■ List of tasks
1. In the letter to Hooker, rewrite everything from "CD was investigating" down to "J. D. Hooker, 16 September 1873 and n. 4.", putting "slow" in place of "sluggish".
2. According to the letter to Hooker, which plant was throwing out new leaves splendidly?

■ Excerpt provided
To J. D. Hooker   19 September [1873]1

Down, | Beckenham, Kent.

Sept. 19th

My dear Hooker

I hope to receive tomorrow morning the Norton’s address, & will enclose it.—2 I am particularly obliged about the Mimosa albida: could not a cutting be struck for me? but that I suppose would take more time & this wd be bad for me.— If a vigorous plant behaves as you say my notions are all knocked on the head, & much time wasted.3 I am impatient to read Tyndall’s answer (& Nature has just come) to Taits petty attack.4

The story about Drosera is too long for my strength today; but essentially the leaves act just like the stomach of a mammal. The acid which is essential for digestion is not secreted until they are excited; but I must not go on.

Attend to this

Burdon Sanderson will give some grand facts at the Brit. Assoc. about Dionæa: he came here to see Drosera, as he was so surprised at what I told him.5

I will with pleasure give detailed instructions about experimenting on Nepenthes whenever you are ready; but you must get several reagents & doubly distilled water. If you fail in not having time I wd. undertake the job, & as I have everything ready & know what to do, it wd not take me much above a week or 10 days.6 Perhaps not so much; but I allways found that experimental work takes at least thrice as much time as I anticipated. I could keep Nepenthes for a time quite hot enough. You gave me years ago a Nepenthes, & it is still alive but very unhealthy, as it has been quite neglected.— I failed at that time from ill-health, when I thought of attacking it. Desmodium gyrans is throwing out new leaves splendidly7

My dear old fellow | Ever yours | Ch Darwin

P.S. The address has not come, but I am certain that

“Charles Norton Esq

Cambridge

Mass.

U. States”

will reach him.—

Could you anyhow spare time to come down here some Sunday soon.— I want much your advice on a family subject.8 And secondly I could give you better by talking than by writing all the suggestions for Nepenthes, which I have learnt by working on Drosera & Dionæa; not but what you could after a time have found out all & more I daresay.

Ch. D.

But I must not talk so much as I did on that last Sunday.9

I am extremely glad to hear about G. Henslow.—10

The year is established by the relationship between this letter and the letter from J. D. Hooker, 16 September 1873.
Hooker had asked CD for Charles Eliot Norton’s address (see letter from J. D. Hooker, 16 September 1873 and n. 9). The Nortons lived at Shady Hill, their family estate in Cambridge, Massachusetts (see ANB).
CD was investigating the circumstances in which Mimosa plants closed their leaves (see letter to Francis Darwin, 15 August [1873] and n. 10). Hooker had informed him that Mimosa albida had a sluggish reaction to being touched (see letter from J. D. Hooker, 16 September 1873).
For the dispute between John Tyndall and Peter Guthrie Tait in Nature, see the letter from J. D. Hooker, 16 September 1873 and n. 4.

■ Entries supplied
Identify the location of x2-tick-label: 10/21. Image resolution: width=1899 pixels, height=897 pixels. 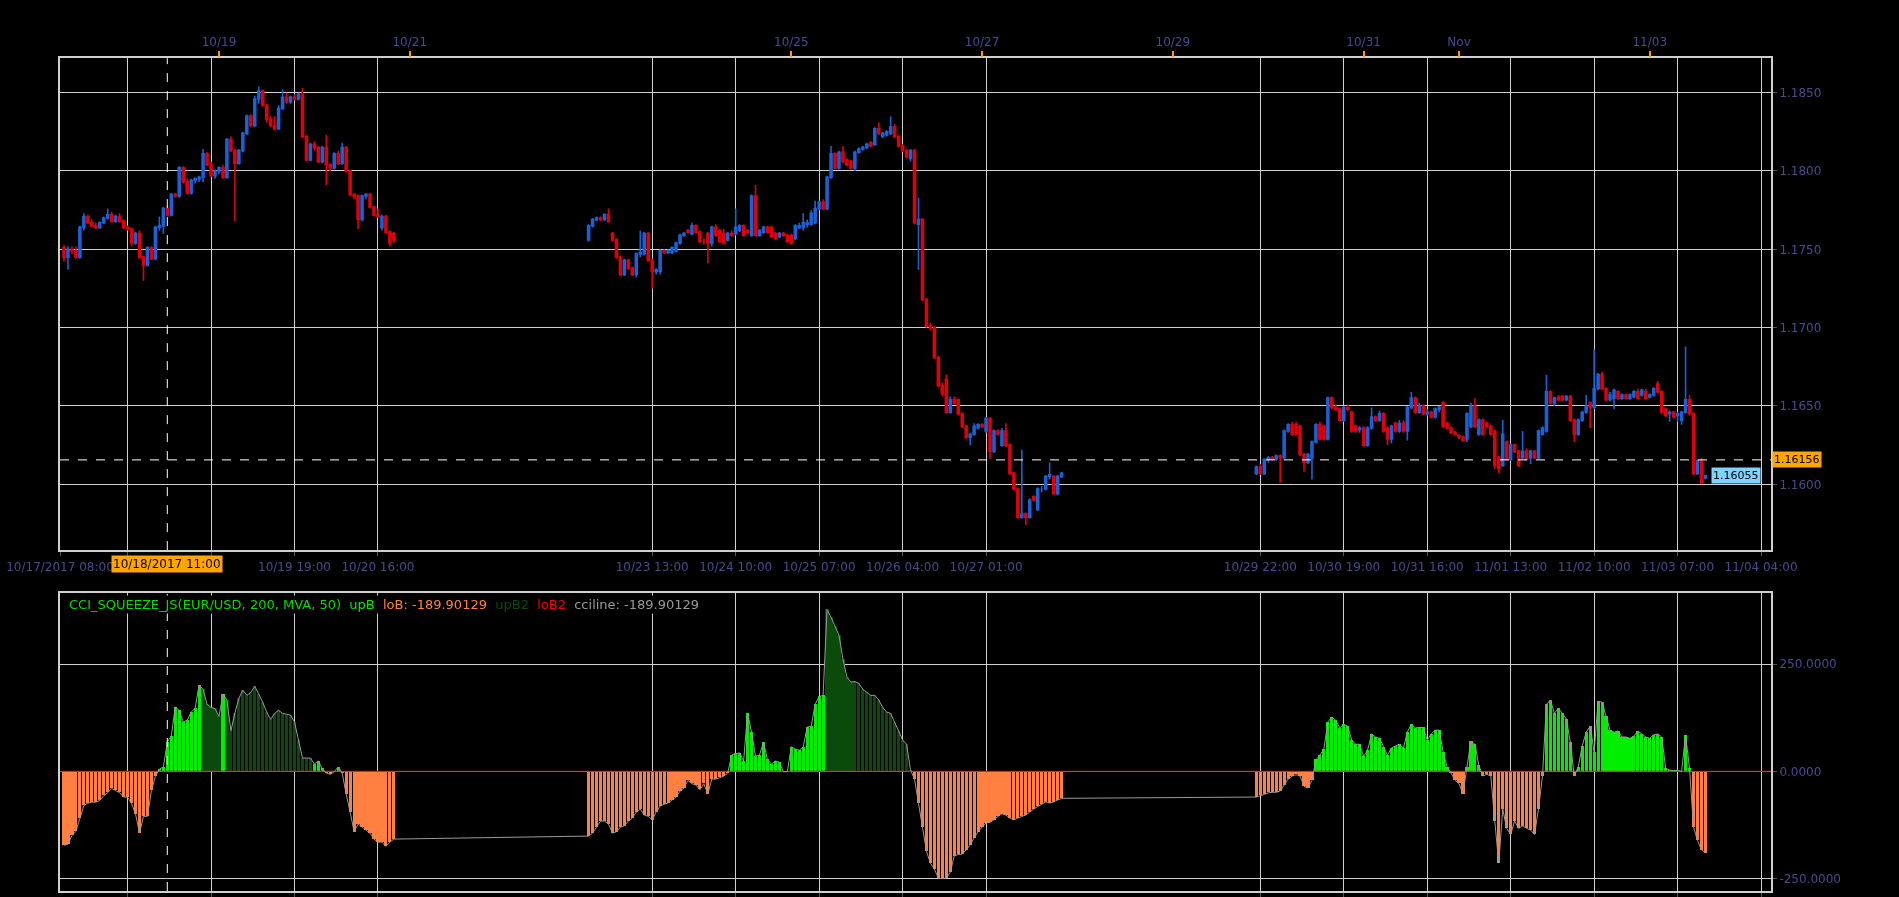
(410, 42).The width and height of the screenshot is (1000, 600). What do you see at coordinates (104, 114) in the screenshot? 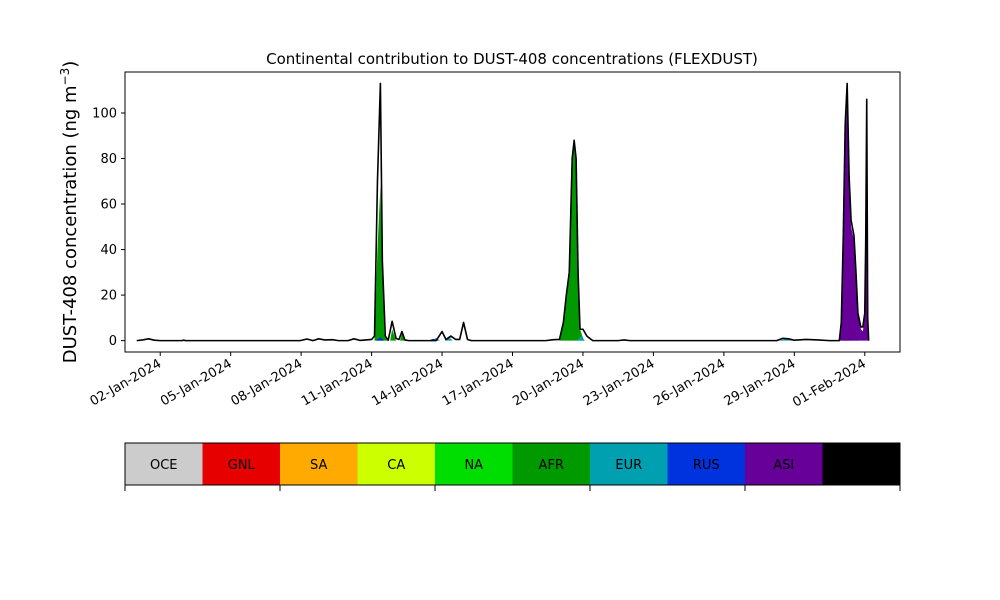
I see `y-tick-label: 100` at bounding box center [104, 114].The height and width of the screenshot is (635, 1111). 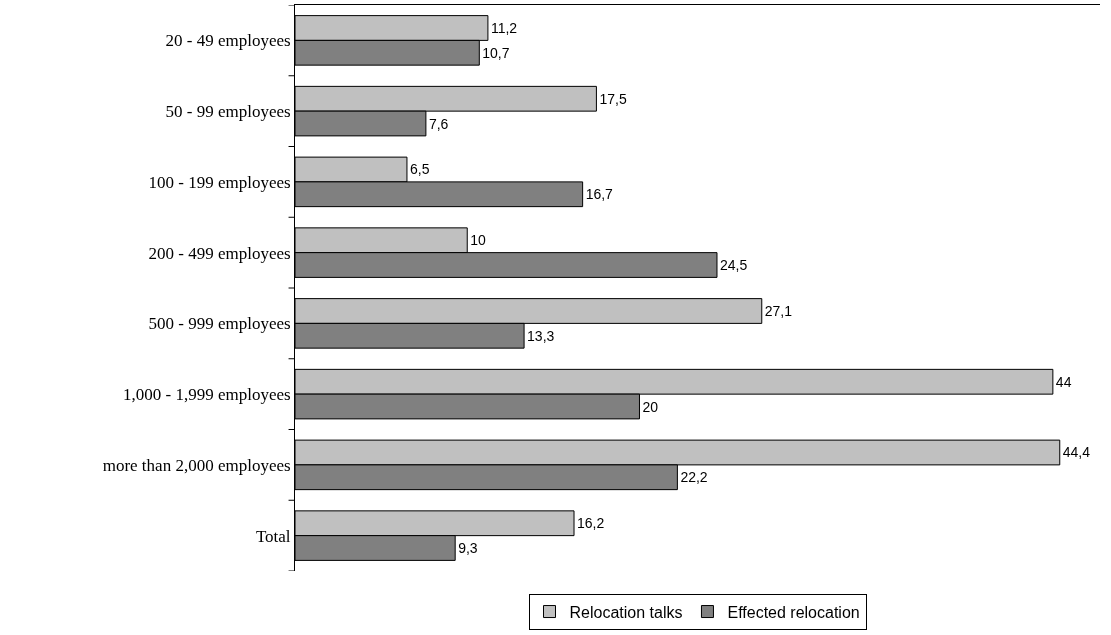 What do you see at coordinates (438, 124) in the screenshot?
I see `data-label: 7,6` at bounding box center [438, 124].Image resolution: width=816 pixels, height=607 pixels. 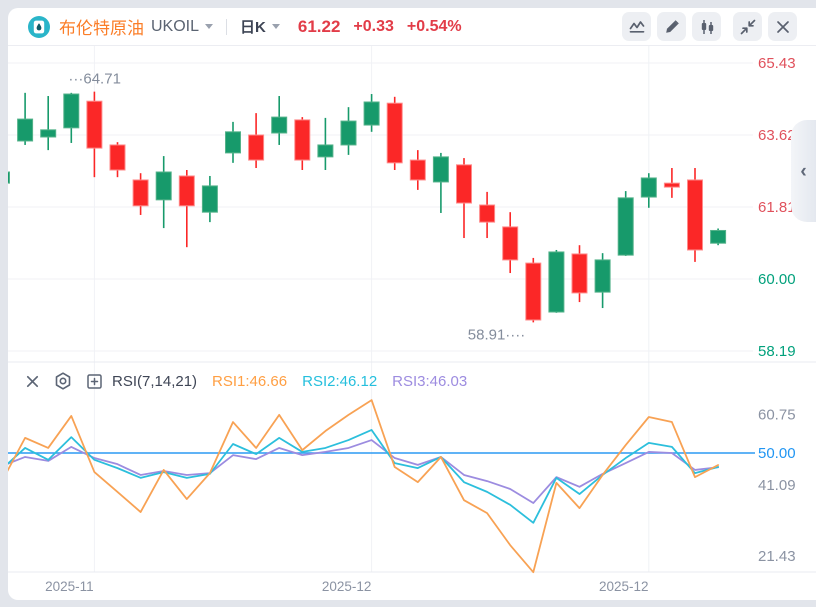 I want to click on panel-collapse-tab: ‹, so click(x=804, y=171).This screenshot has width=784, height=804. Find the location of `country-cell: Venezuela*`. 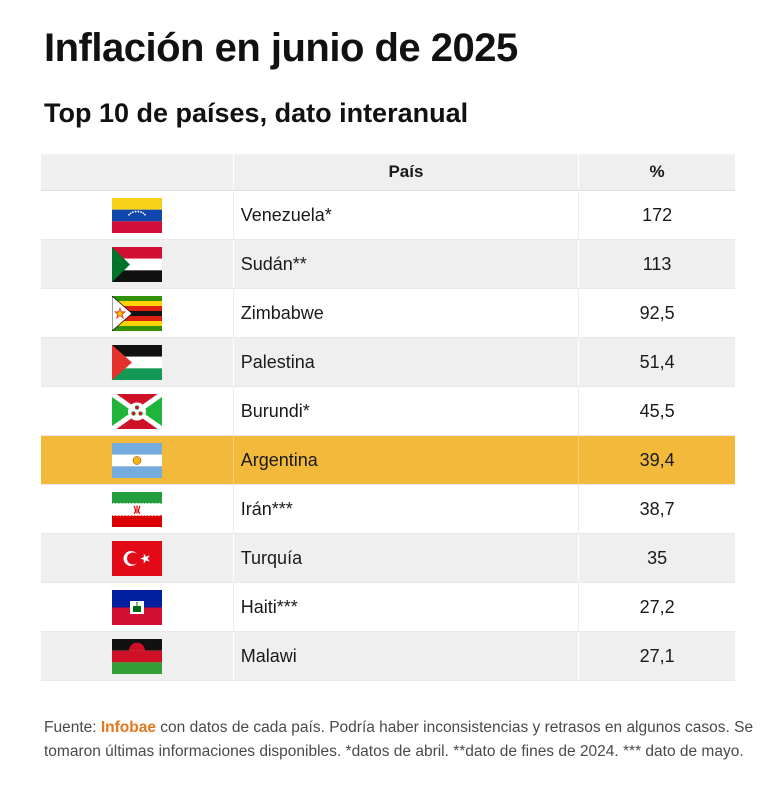

country-cell: Venezuela* is located at coordinates (407, 215). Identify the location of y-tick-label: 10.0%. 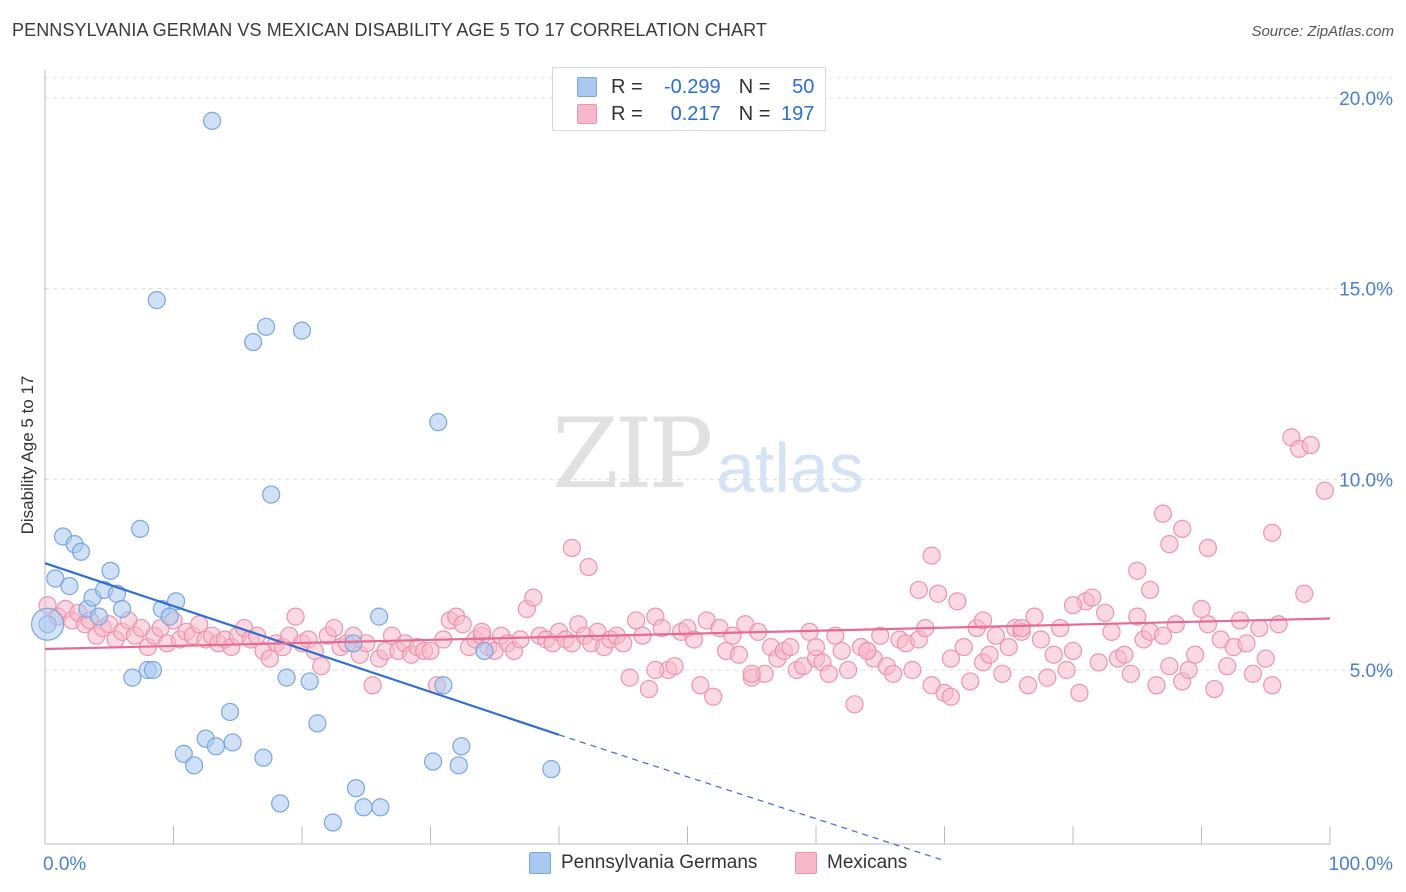
(1366, 480).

■ Solution list
1.
CD was investigating the circumstances in which Mimosa plants closed their leaves (see letter to Francis Darwin, 15 August [1873] and n. 10). Hooker had informed him that Mimosa albida had a slow reaction to being touched (see letter from J. D. Hooker, 16 September 1873).
For the dispute between John Tyndall and Peter Guthrie Tait in Nature, see the letter from J. D. Hooker, 16 September 1873 and n. 4.

2. Desmodium gyrans.